There are no generally accepted printed forms for an invention license agreement; however, many invention licensee agreements contain similar sets of clauses. Such clauses include;

1. Limitations, if any, on the licensee’s ability to make, use and sell an invention;
2. The royalty rate to include payment and sales reporting terms;
3. The manner of effecting a transfer of the technology;
4. The assistance provided to the licensee by the inventor;
5. Confidentiality of any proprietary information;
6. Predetermined behavior which may result in termination of the license agreement;
7. Pursuit of un-licensed infringers;
8. Defense of claims of patent infringement against the licensee;
9. Marketing activities of the licensee; and
10. An array of legal terms generally found in a contract (“boilerplate terms”)

All the foregoing parts of a license agreement must be negotiated. Typically most contentious is the royalty rate.

While many think that royalty rates in an invention license agreement are standard, such is not the case. There may be a down payment of advanced royalties paid to the licensor. Royalties paid may be limited by a floor (minimum royalties paid) or a ceiling (maximum royalties paid). Royalty rates may increase or decrease over time or change based upon sales. In some cases royalty rates are paid into an escrow account only to be opened if certain conditions are met.

A licensor will want to maximize royalties paid to enable recovery of the costs of invention development, patenting and an invention marketing program. A licensee will want to minimize royalties paid to recover the costs of invention development, manufacturing preparation, and a marketing program. Further cost recovery by a licensee may be necessary when there is a need to obtain approvals or endorsements from testing or consumer protection agencies such as Underwriters Laboratories or the United States Consumer Products Safety Commission. Once a license agreement has been signed, many licensors expect to find a continuous stream of checks written for ever increasing amounts in their mailbox. Unless a product is a run-away hit in the marketplace; the amount of money received in royalties is often disappointing to many creators of new products. The reason for this disappointment is a simple matter of arithmetic.

When a retailer sells a new product, the retailer seeks to achieve 50% of the retail price as profit to pay for the store, the employees and all other overhead items. Thus, the manufacturer-licensee receives about 50% of the retail price. Subtract taxes, the cost of returns, and sometimes shipping from what the manufacturer receives to arrive at a net sales number. It is the net sales number that is multiplied by the royalty rate, typically 1%-5%. Many inventor-licensors see only the size of their royalty check and feel that they are not receiving their fair share of sales. However, these inventor-licensors often overlook the cost of materials, the cost of marketing, and the profit that must be made by the licensee.

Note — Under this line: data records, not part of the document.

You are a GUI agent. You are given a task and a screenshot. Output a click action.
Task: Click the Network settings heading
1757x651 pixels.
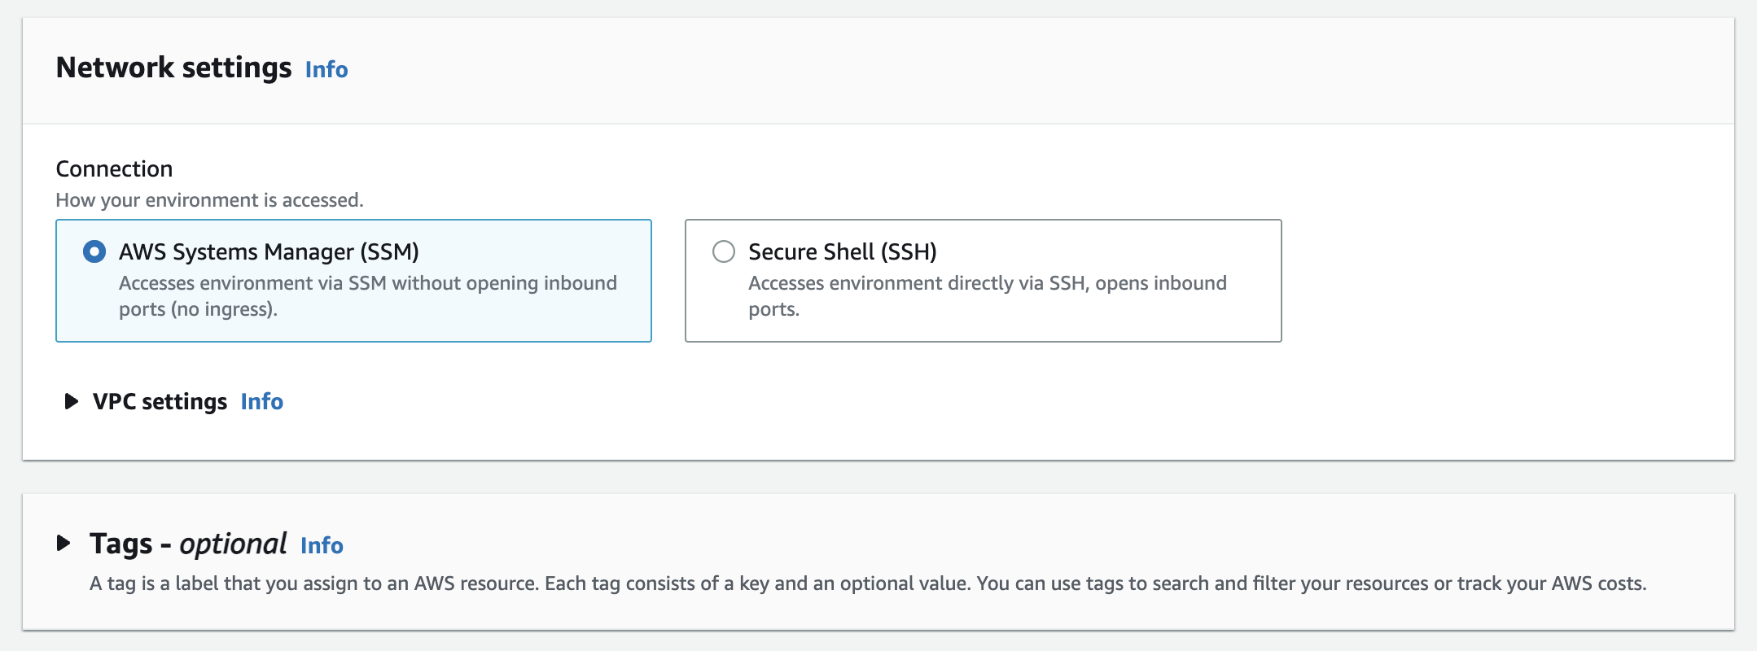(173, 68)
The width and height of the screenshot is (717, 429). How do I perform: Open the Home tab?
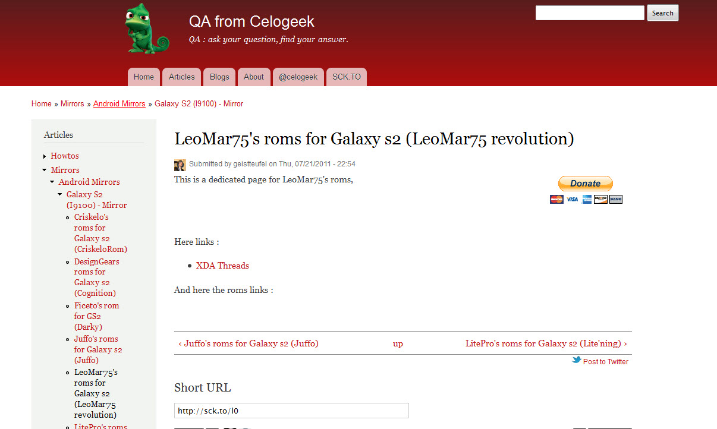144,77
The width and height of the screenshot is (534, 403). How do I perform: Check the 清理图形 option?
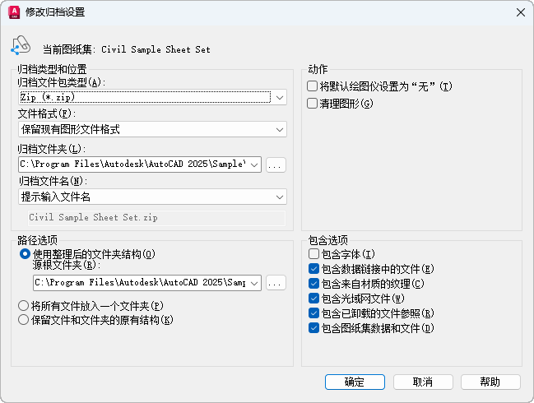pyautogui.click(x=313, y=104)
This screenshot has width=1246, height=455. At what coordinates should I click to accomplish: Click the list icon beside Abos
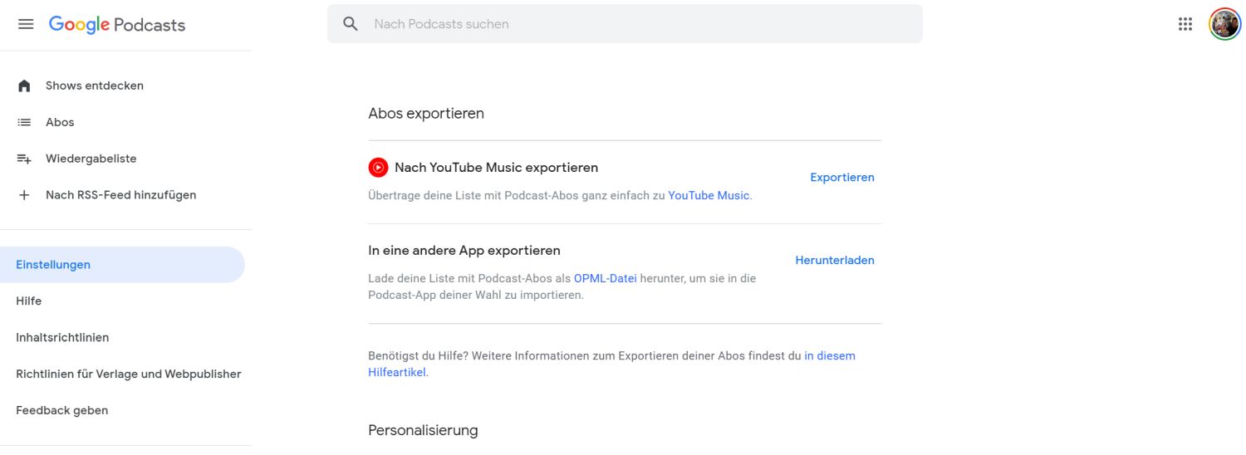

Even after doing the math some inventor-licensors still feel as if they are not receiving their fair share. In this case most license agreements contain an audit clause where the licensee must provide substantiation for the numbers appearing on the royalty checks.

In other cases, some inventor-licensors believe that the licensee is not doing an adequate job promoting the sales of the licensed product. In this case, some license agreements contain a “best efforts” or a sales minimum clause which allows the inventor-licensor to take an invention to another licensee. While taking an invention to another licensee may be worthwhile in the long run, the inventor-licensor is starting a whole new round of negotiations of terms to be included in the new license.

No matter how detailed or how binding the terms of a license agreement may be in the development, manufacture, and marketing activities of the licensee, the foundation of a license agreement is one of trust. Thus, no matter how good the terms of a license agreement, it is the mutual trust in the relationship between a licensor and a licensee that causes each party to look back on what they have done and call it a good deal.